You don't even know if you're talking to a person or not.
You have to get them on the phone and you have to be able to deal with emotion
because this is a high emotion situation.
But also at the end of every conversation, then you send a written follow-up as to what
you talked about so you become impossible to misunderstand.
That's right.
Because there's nothing worse with a client you're dealing with.
Then when they call and say, well, wait a second, you said this.
You said that.
And it's like, well, hang on a second.
Refer back to the email on November 10th and you'll see what we talked about.
and then it diffuses it instantly.
Right.
Because the prize for winning an argument with a client is losing a client.
Exactly.
That's the price.
It's true. That's the prize.
It's true.
I do a lot of stuff like you said.
I make everybody talk to me.
I leave voice notes.
I do it in writing.
I make it so hard to not understand because you can't read someone's tone on text.
No.
I think sometimes people are being one way and they're being the total opposite.
Have you ever seen that key and feel sketch where it's like, do you even want to hang out today or not?
He's like, do you even want to hang out?
This dude, it goes back.
It goes back and forth.
That's completely how it is.
I hate that because everything gets lost in translation.
Yeah, you can't.
I always want to, I want to see, like when I have a meeting or something,
I always actually go into any business to go share anything.
If they want to do this, I send them video email so they can see exactly how I feel
when I'm trying to convey the message.
I feel so if I'm pitching you, you know, to bring me on board,
which I do with the companies that want to bring me in,
I'll sit there and record and my wife will be like,
make it another one, Han, and I send a full visual.
Yeah.
You're going to see me looking at you and you can see in my eyes what I mean.
And if I'm full of shit or not, which I'm not if I'm doing that.
But I want to see that.
Well, yeah, I'm a full, full big believer in like the Bombom software,
the video software.
And as a good real estate agent, you should send an update to every listing you have
once a week, what has all the market data, what you've done,
the showing feedback, all of that stuff.
Because I always say if a client ever calls and says, what's going on with my listing, you've already failed.
That's right.
So once a week.
But rather than send that email, like for us, it's, it's a video email of us explaining the comp, showing the stuff, explaining everything about blah, blah.
And it's like, okay, cool.
If you have any other questions, please call me back.
But at least my client gets to see me every week and then that they're busy, they don't have to call me back.
They're just like, thanks.
But if they have a question, they can call us back.
But it's all about relaying information, especially if it's bad news and context.
Yeah, I agree.
I love it.
So for you on top of the businesses that you have, do you do teaching and courses?
Do you motivate?
Like, what do you do?
I mean, that's the thing about, you know, the real estate company.
We've got 585 agents that work for us and they're all producing.
And we're one of the, I think I'm the only brokerage in Vegas that actually lets people go if they're non-producing.

*REQUESTS*
1 – Retype the real estate transcript from "I do a lot of" to "the total opposite.".
2 – Shorten the line of the real estate transcript that begins "But rather than send that email" to one brief sentence, keeping its main facts.
3 – Proceed with the real estate transcript, picking up after its final line.

*AVAILABLE DATA*
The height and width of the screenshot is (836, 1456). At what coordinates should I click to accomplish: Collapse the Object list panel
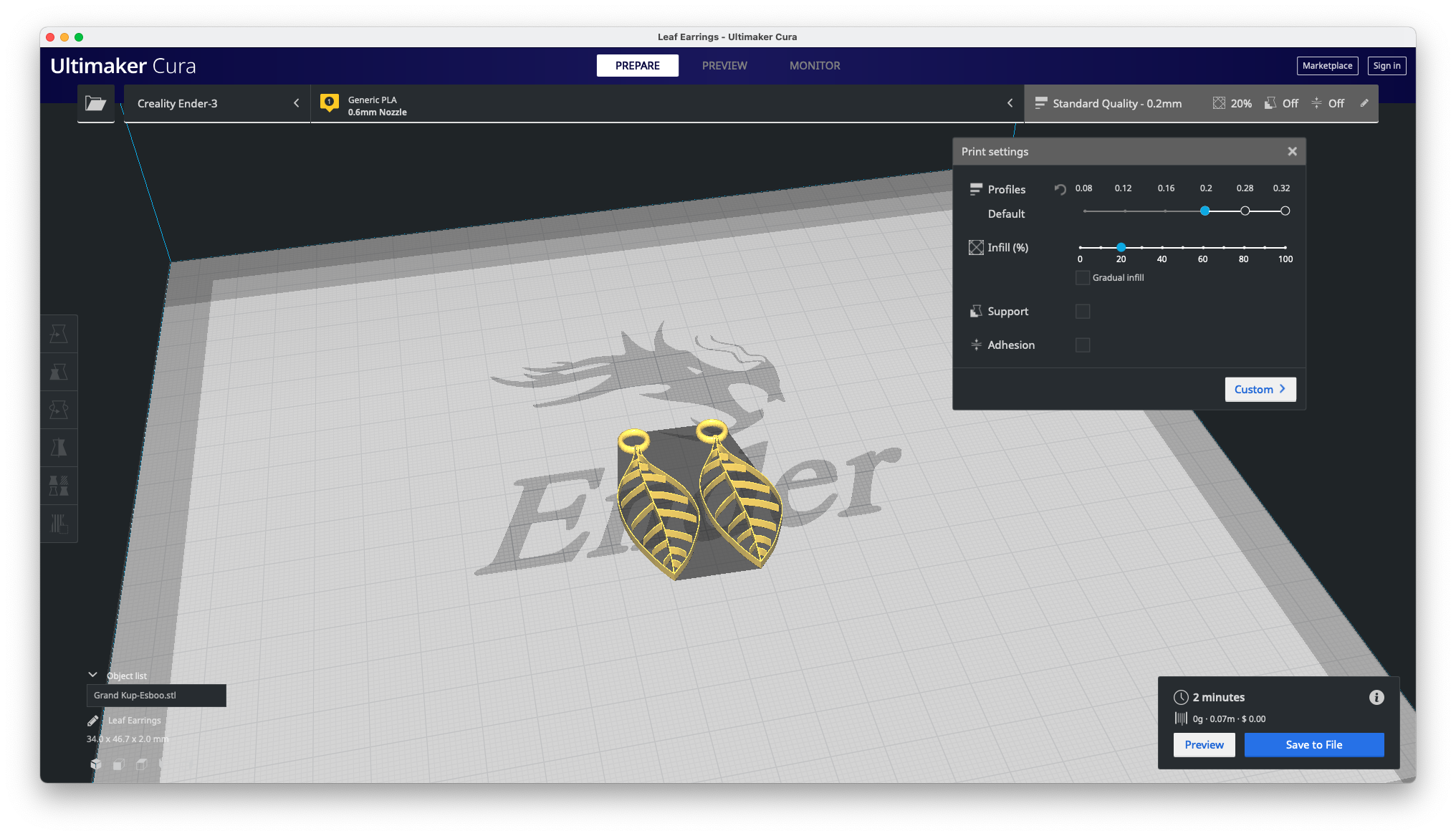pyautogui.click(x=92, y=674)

*ANSWERS FOR THE EXERCISE*
1 –
I do a lot of stuff like you said.
I make everybody talk to me.
I leave voice notes.
I do it in writing.
I make it so hard to not understand because you can't read someone's tone on text.
No.
I think sometimes people are being one way and they're being the total opposite.

2 – Instead of a plain email, they send a video email that explains the comps and shows everything.

3 –
No offense.
It's not a bad thing.
It's mutual.
If you're a zero, if you're not doing anything and you're trying, we'll get behind you and fix that.
But in Vegas, as so often, it's like, oh, well, it's not a bad thing.
It's like, oh, well, I took a job at the win.
So I'm not really focused on that right now.
Okay.
Then we're going to invite you not to be part of the company anymore because we want to be
surrounded by people that are focused on what we're doing.
But, you know, like somebody asked me, when did you become a speaker?
And it was like, well, if you train salespeople and you, you lead a sales team,
you just, you're always a speaker.
The crowd just gets bigger.
You're always, you're always doing the same thing.
And I can tell you, like my greatest joy, there, there's nothing anymore that really I
accomplish personally that gives me more joy than seeing the success of the people that we
mentor yeah i love that right and i talk to people all the time because there's there's agents
are like i want to start a real estate team i'm always like okay let me ask you a couple questions
the first one is why and it's normally some version of leverage or trying to scale or get bigger
i can't grow beyond my current uh confines and my next question is okay cool and this is the most
important one are you willing to train your future competitor
And some people are like, well, I don't know.
I mean, I don't know about that.
No, because if you're really going to train somebody,
if you're really going to do it, you've got to give them everything.
You can't try to hold back the secret sauce.
You've got to teach them everything you know how to do and let the chips fall where they may.
They either stay with you because they like your systems and process and it makes their life easier
or they go out on their own and do their own thing.
And so many, I've been at it so long on Vegas, I mean, there's other companies that exist.
from people that started on my team.
There's mega teams from people that started on my team.
I am constantly training my future competitors.
Yeah.
Constantly.
And I don't hold back because I think to what makes a great coach at your heart is two things.
Is you've got to really want to see other people win.
But two, you got to have a little bit of ego to you, which is I'm going to give you my whole
playbook.
And escaping the dip, that's my whole playbook.
Yeah.
But if I go head to head with you on the field, I'll still beat you.
Yeah.
Right.
I mean, you don't see Dion Sanders worried about training the next quarterback.
and that dude's got half a foot now.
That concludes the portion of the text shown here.